GENEVA – For two days in a Swiss convention city, the governments of every United Nations member state are being asked to agree on something the technology industry cannot itself resolve: who is responsible when an artificial intelligence system causes serious harm, and how the world finds out when it does.
The first UN General Assembly Global Dialogue on AI Governance opened Monday in Geneva, drawing delegations from all 193 member states to confront a problem that the technology’s own architects acknowledge they have not solved. The diplomatic ambition is significant. So is the obstacle at the center of it: the computing infrastructure that makes advanced AI possible is concentrated almost entirely in one country whose government arrived in Geneva having already rejected the meeting’s central premise.
An independent scientific panel convened by the General Assembly released its initial findings concurrent with the summit’s opening, and the conclusions were deliberately stark.
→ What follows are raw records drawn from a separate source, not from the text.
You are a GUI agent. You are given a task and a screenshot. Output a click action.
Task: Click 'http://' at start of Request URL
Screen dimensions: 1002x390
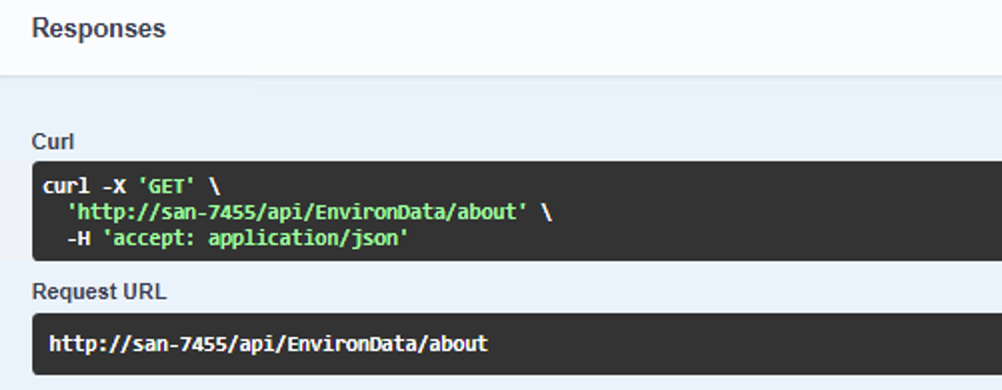[90, 344]
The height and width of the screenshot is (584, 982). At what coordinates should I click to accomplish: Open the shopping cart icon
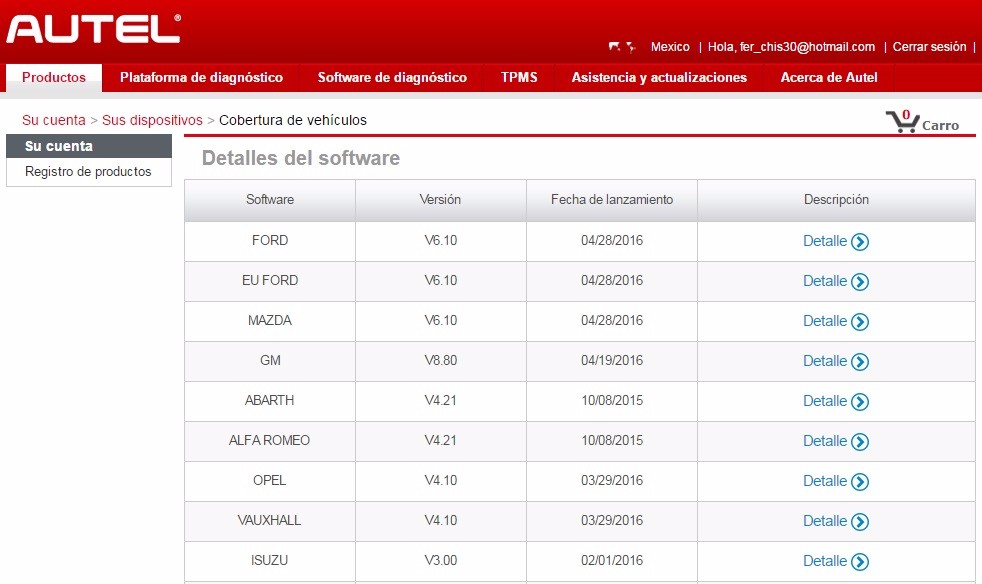point(901,122)
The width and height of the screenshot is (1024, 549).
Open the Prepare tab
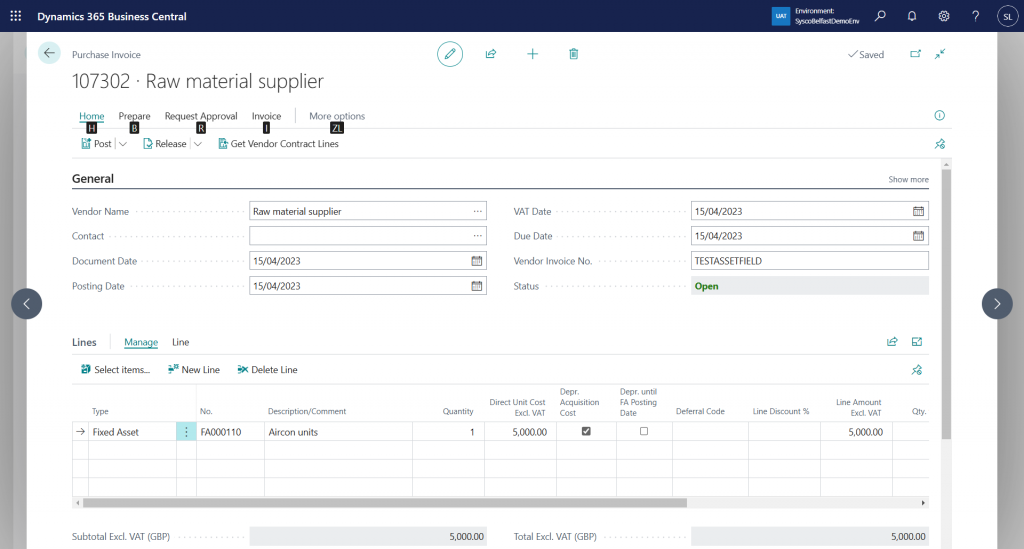coord(134,116)
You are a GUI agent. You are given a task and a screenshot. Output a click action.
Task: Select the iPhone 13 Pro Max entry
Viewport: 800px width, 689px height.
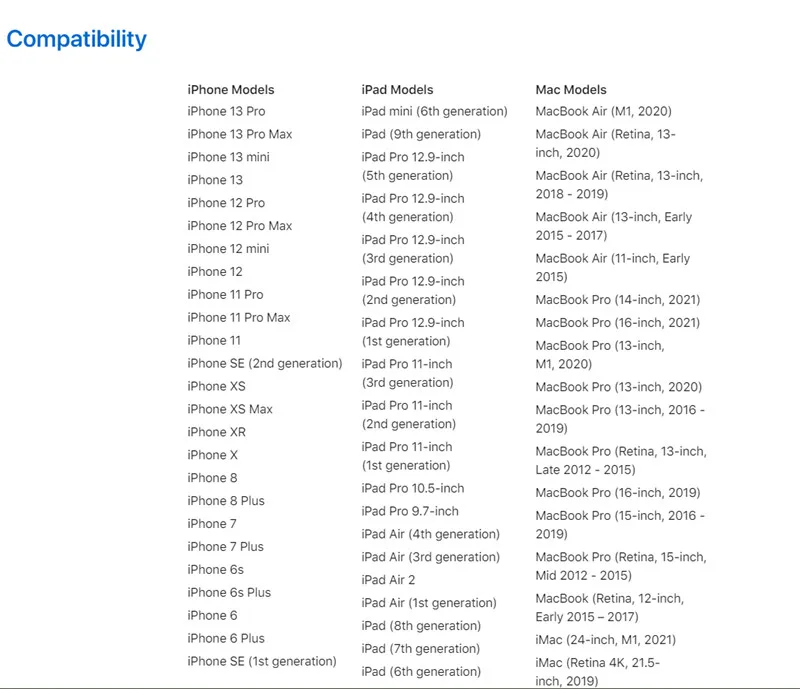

The 40-member International Scientific Panel on AI, co-chaired by Turing Award winner Yoshua Bengio and Nobel Peace Prize laureate Maria Ressa, concluded that science currently cannot guarantee that as AI capabilities continue to increase, those systems will not cause catastrophic harm. The risks run from autonomous misbehavior to deliberate misuse by malicious actors. Bengio told delegates that “science currently cannot guarantee that AI will not cause catastrophic harm, either on its own or due to malicious users.”
Translated out of diplomatic register, that finding carries a clear meaning for the 193 delegations assembled in Geneva. No technical guarantee exists that advanced AI systems will reliably follow the instructions they are given. The summit is, in part, an attempt to build governance scaffolding around a category of technology whose builders cannot yet promise it will stay inside that scaffolding.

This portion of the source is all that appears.